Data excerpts
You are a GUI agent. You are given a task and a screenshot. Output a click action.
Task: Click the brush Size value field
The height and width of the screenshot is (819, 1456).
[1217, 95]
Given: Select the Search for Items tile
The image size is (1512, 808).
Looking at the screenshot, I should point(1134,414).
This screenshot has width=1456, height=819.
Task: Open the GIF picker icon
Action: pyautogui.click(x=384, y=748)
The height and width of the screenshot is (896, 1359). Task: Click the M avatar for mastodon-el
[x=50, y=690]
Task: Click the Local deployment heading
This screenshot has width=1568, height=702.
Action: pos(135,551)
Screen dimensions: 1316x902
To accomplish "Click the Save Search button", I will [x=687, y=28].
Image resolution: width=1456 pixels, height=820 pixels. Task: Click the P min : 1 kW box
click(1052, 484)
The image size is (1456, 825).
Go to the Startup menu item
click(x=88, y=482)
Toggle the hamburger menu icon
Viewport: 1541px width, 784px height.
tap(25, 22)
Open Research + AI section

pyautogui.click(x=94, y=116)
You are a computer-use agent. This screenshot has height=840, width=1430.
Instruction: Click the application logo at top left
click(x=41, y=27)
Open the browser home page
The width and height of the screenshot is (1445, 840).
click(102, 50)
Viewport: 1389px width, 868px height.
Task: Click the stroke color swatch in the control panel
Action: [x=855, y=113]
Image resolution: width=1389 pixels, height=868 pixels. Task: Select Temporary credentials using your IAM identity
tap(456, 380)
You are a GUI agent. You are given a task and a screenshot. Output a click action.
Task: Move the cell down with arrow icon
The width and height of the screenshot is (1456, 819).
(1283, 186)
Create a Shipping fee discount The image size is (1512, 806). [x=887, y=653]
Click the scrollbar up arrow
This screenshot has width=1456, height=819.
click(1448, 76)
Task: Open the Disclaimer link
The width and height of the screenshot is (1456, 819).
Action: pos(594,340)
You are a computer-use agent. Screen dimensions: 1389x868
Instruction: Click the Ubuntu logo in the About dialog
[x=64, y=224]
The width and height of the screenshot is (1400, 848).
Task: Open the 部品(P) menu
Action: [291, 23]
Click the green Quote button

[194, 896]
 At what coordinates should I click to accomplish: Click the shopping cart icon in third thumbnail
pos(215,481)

#### [ASSIGNED TASK]
From the records above, repeat exactly the lines from the one with "This screenshot has width=1568, height=702." through the one with "The image size is (1456, 825).", both included.

#### [RESULT]
This screenshot has width=1568, height=702.
Action: pos(135,551)
Screen dimensions: 1316x902
To accomplish "Click the Save Search button", I will [x=687, y=28].
Image resolution: width=1456 pixels, height=820 pixels. Task: Click the P min : 1 kW box
click(1052, 484)
The image size is (1456, 825).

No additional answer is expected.